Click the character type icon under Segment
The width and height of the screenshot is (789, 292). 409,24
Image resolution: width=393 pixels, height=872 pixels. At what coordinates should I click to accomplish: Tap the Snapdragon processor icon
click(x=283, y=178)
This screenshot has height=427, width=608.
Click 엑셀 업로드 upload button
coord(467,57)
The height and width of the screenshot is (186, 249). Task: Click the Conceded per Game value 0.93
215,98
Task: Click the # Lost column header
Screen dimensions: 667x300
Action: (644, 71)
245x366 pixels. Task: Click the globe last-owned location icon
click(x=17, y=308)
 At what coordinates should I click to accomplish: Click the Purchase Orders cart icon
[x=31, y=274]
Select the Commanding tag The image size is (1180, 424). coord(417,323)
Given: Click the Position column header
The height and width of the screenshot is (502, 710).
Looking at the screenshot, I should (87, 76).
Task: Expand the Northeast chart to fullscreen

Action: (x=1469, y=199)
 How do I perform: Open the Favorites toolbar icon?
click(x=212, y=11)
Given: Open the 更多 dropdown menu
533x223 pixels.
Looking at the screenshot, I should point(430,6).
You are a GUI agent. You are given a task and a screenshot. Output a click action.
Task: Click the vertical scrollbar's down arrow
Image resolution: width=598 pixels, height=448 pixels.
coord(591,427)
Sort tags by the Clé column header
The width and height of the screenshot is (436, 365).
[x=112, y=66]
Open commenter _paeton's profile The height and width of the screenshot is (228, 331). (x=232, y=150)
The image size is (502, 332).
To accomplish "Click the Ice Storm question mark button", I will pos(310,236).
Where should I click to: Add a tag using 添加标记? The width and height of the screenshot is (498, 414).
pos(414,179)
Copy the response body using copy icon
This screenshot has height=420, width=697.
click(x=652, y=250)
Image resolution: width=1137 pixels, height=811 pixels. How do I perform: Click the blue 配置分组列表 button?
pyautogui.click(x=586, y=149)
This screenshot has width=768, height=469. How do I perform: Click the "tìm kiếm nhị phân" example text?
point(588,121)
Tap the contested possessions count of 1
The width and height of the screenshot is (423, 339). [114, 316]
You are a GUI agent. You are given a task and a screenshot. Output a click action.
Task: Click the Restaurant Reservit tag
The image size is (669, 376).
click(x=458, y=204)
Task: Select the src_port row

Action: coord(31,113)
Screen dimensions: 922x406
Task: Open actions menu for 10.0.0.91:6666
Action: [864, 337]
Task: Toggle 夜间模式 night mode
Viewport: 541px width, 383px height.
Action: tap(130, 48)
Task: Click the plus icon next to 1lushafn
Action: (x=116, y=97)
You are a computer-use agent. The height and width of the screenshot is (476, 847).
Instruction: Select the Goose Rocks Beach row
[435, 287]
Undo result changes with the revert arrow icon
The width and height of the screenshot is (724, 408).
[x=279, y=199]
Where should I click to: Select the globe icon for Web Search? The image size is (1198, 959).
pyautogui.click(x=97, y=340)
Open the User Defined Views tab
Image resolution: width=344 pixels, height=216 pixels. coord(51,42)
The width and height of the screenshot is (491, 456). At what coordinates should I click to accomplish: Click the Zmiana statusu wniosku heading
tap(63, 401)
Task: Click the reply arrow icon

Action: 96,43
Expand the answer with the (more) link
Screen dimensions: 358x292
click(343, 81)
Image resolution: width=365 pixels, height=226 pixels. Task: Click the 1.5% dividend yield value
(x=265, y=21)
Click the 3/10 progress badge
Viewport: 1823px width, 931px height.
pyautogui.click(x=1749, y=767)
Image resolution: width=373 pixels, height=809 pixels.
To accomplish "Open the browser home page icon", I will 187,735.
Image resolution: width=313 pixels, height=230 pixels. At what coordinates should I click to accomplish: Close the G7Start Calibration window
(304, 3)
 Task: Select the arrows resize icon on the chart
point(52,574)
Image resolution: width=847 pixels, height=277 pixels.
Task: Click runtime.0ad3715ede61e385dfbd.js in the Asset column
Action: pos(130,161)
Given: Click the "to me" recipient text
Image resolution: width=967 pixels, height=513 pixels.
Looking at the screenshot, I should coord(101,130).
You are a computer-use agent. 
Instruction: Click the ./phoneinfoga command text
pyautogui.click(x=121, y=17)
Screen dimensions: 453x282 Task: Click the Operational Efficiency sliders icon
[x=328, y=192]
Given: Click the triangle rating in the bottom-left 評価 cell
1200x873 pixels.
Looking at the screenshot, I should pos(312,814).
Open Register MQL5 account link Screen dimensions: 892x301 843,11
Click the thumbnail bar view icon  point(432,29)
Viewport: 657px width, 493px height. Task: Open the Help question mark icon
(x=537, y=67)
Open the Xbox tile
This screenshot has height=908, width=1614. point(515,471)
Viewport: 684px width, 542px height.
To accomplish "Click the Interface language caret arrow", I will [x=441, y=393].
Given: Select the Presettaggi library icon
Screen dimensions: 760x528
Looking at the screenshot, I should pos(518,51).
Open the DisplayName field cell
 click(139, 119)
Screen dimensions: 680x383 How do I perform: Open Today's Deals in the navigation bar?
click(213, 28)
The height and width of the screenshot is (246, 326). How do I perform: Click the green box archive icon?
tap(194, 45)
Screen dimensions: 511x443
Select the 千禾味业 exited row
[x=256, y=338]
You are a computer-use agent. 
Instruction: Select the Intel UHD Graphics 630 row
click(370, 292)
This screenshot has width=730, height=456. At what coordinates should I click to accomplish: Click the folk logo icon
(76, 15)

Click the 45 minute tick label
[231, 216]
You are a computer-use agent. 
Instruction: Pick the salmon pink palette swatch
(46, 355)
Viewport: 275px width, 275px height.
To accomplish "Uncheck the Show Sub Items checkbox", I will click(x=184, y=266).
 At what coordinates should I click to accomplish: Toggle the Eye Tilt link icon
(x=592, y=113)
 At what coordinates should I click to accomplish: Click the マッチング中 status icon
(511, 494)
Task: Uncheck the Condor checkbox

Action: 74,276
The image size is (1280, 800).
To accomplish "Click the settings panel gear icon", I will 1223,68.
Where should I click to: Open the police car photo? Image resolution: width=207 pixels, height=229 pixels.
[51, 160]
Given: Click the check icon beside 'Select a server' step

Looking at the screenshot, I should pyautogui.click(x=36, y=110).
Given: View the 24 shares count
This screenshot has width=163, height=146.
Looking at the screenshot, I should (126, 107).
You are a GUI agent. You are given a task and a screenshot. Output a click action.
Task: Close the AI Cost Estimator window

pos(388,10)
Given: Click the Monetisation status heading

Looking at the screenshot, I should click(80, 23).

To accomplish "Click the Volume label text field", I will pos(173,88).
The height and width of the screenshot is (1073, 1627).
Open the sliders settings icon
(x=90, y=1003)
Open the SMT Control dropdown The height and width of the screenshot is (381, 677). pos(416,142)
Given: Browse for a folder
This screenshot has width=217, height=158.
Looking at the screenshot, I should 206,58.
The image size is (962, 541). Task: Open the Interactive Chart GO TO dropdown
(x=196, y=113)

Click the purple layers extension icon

· · ·

Stated exercise:
Rewrite all the items above with each "dropdown" changed to "drop-down", keeping everything else the same.

Output for this exercise:
Click the character type icon under Segment
The width and height of the screenshot is (789, 292). 409,24
Image resolution: width=393 pixels, height=872 pixels. At what coordinates should I click to accomplish: Tap the Snapdragon processor icon
click(x=283, y=178)
This screenshot has height=427, width=608.
Click 엑셀 업로드 upload button
coord(467,57)
The height and width of the screenshot is (186, 249). Task: Click the Conceded per Game value 0.93
215,98
Task: Click the # Lost column header
Screen dimensions: 667x300
Action: (644, 71)
245x366 pixels. Task: Click the globe last-owned location icon
click(x=17, y=308)
 At what coordinates should I click to accomplish: Click the Purchase Orders cart icon
[x=31, y=274]
Select the Commanding tag The image size is (1180, 424). coord(417,323)
Given: Click the Position column header
The height and width of the screenshot is (502, 710).
Looking at the screenshot, I should (87, 76).
Task: Expand the Northeast chart to fullscreen

Action: (x=1469, y=199)
 How do I perform: Open the Favorites toolbar icon?
click(x=212, y=11)
Given: Open the 更多 drop-down menu
533x223 pixels.
Looking at the screenshot, I should point(430,6).
You are a GUI agent. You are given a task and a screenshot. Output a click action.
Task: Click the vertical scrollbar's down arrow
Image resolution: width=598 pixels, height=448 pixels.
coord(591,427)
Sort tags by the Clé column header
The width and height of the screenshot is (436, 365).
[x=112, y=66]
Open commenter _paeton's profile The height and width of the screenshot is (228, 331). (x=232, y=150)
The image size is (502, 332).
To accomplish "Click the Ice Storm question mark button", I will pos(310,236).
Where should I click to: Add a tag using 添加标记? The width and height of the screenshot is (498, 414).
pos(414,179)
Copy the response body using copy icon
This screenshot has height=420, width=697.
click(x=652, y=250)
Image resolution: width=1137 pixels, height=811 pixels. How do I perform: Click the blue 配置分组列表 button?
pyautogui.click(x=586, y=149)
This screenshot has width=768, height=469. How do I perform: Click the "tìm kiếm nhị phân" example text?
point(588,121)
Tap the contested possessions count of 1
The width and height of the screenshot is (423, 339). [114, 316]
You are a GUI agent. You are given a task and a screenshot. Output a click action.
Task: Click the Restaurant Reservit tag
The image size is (669, 376).
click(x=458, y=204)
Task: Select the src_port row

Action: coord(31,113)
Screen dimensions: 922x406
Task: Open actions menu for 10.0.0.91:6666
Action: [864, 337]
Task: Toggle 夜间模式 night mode
Viewport: 541px width, 383px height.
Action: tap(130, 48)
Task: Click the plus icon next to 1lushafn
Action: (x=116, y=97)
You are a computer-use agent. The height and width of the screenshot is (476, 847).
Instruction: Select the Goose Rocks Beach row
[435, 287]
Undo result changes with the revert arrow icon
The width and height of the screenshot is (724, 408).
[x=279, y=199]
Where should I click to: Select the globe icon for Web Search? The image size is (1198, 959).
pyautogui.click(x=97, y=340)
Open the User Defined Views tab
Image resolution: width=344 pixels, height=216 pixels. coord(51,42)
The width and height of the screenshot is (491, 456). At what coordinates should I click to accomplish: Click the Zmiana statusu wniosku heading
tap(63, 401)
Task: Click the reply arrow icon

Action: 96,43
Expand the answer with the (more) link
Screen dimensions: 358x292
click(343, 81)
Image resolution: width=365 pixels, height=226 pixels. Task: Click the 1.5% dividend yield value
(x=265, y=21)
Click the 3/10 progress badge
Viewport: 1823px width, 931px height.
pyautogui.click(x=1749, y=767)
Image resolution: width=373 pixels, height=809 pixels.
To accomplish "Open the browser home page icon", I will 187,735.
Image resolution: width=313 pixels, height=230 pixels. At what coordinates should I click to accomplish: Close the G7Start Calibration window
(304, 3)
 Task: Select the arrows resize icon on the chart
point(52,574)
Image resolution: width=847 pixels, height=277 pixels.
Task: Click runtime.0ad3715ede61e385dfbd.js in the Asset column
Action: pos(130,161)
Given: Click the "to me" recipient text
Image resolution: width=967 pixels, height=513 pixels.
Looking at the screenshot, I should coord(101,130).
You are a computer-use agent. 
Instruction: Click the ./phoneinfoga command text
pyautogui.click(x=121, y=17)
Screen dimensions: 453x282 Task: Click the Operational Efficiency sliders icon
[x=328, y=192]
Given: Click the triangle rating in the bottom-left 評価 cell
1200x873 pixels.
Looking at the screenshot, I should pos(312,814).
Open Register MQL5 account link Screen dimensions: 892x301 843,11
Click the thumbnail bar view icon  point(432,29)
Viewport: 657px width, 493px height. Task: Open the Help question mark icon
(x=537, y=67)
Open the Xbox tile
This screenshot has height=908, width=1614. point(515,471)
Viewport: 684px width, 542px height.
To accomplish "Click the Interface language caret arrow", I will [x=441, y=393].
Given: Select the Presettaggi library icon
Screen dimensions: 760x528
Looking at the screenshot, I should pos(518,51).
Open the DisplayName field cell
 click(139, 119)
Screen dimensions: 680x383 How do I perform: Open Today's Deals in the navigation bar?
click(213, 28)
The height and width of the screenshot is (246, 326). How do I perform: Click the green box archive icon?
tap(194, 45)
Screen dimensions: 511x443
Select the 千禾味业 exited row
[x=256, y=338]
You are a computer-use agent. 
Instruction: Select the Intel UHD Graphics 630 row
click(370, 292)
This screenshot has width=730, height=456. At what coordinates should I click to accomplish: Click the folk logo icon
(76, 15)

Click the 45 minute tick label
[231, 216]
You are a computer-use agent. 
Instruction: Pick the salmon pink palette swatch
(46, 355)
Viewport: 275px width, 275px height.
To accomplish "Uncheck the Show Sub Items checkbox", I will click(x=184, y=266).
 At what coordinates should I click to accomplish: Toggle the Eye Tilt link icon
(x=592, y=113)
 At what coordinates should I click to accomplish: Click the マッチング中 status icon
(511, 494)
Task: Uncheck the Condor checkbox

Action: 74,276
The image size is (1280, 800).
To accomplish "Click the settings panel gear icon", I will 1223,68.
Where should I click to: Open the police car photo? Image resolution: width=207 pixels, height=229 pixels.
[51, 160]
Given: Click the check icon beside 'Select a server' step

Looking at the screenshot, I should pyautogui.click(x=36, y=110).
Given: View the 24 shares count
This screenshot has width=163, height=146.
Looking at the screenshot, I should (126, 107).
You are a GUI agent. You are given a task and a screenshot. Output a click action.
Task: Close the AI Cost Estimator window

pos(388,10)
Given: Click the Monetisation status heading

Looking at the screenshot, I should click(80, 23).

To accomplish "Click the Volume label text field", I will pos(173,88).
The height and width of the screenshot is (1073, 1627).
Open the sliders settings icon
(x=90, y=1003)
Open the SMT Control drop-down The height and width of the screenshot is (381, 677). pos(416,142)
Given: Browse for a folder
This screenshot has width=217, height=158.
Looking at the screenshot, I should 206,58.
The image size is (962, 541). Task: Open the Interactive Chart GO TO drop-down
(x=196, y=113)

Click the purple layers extension icon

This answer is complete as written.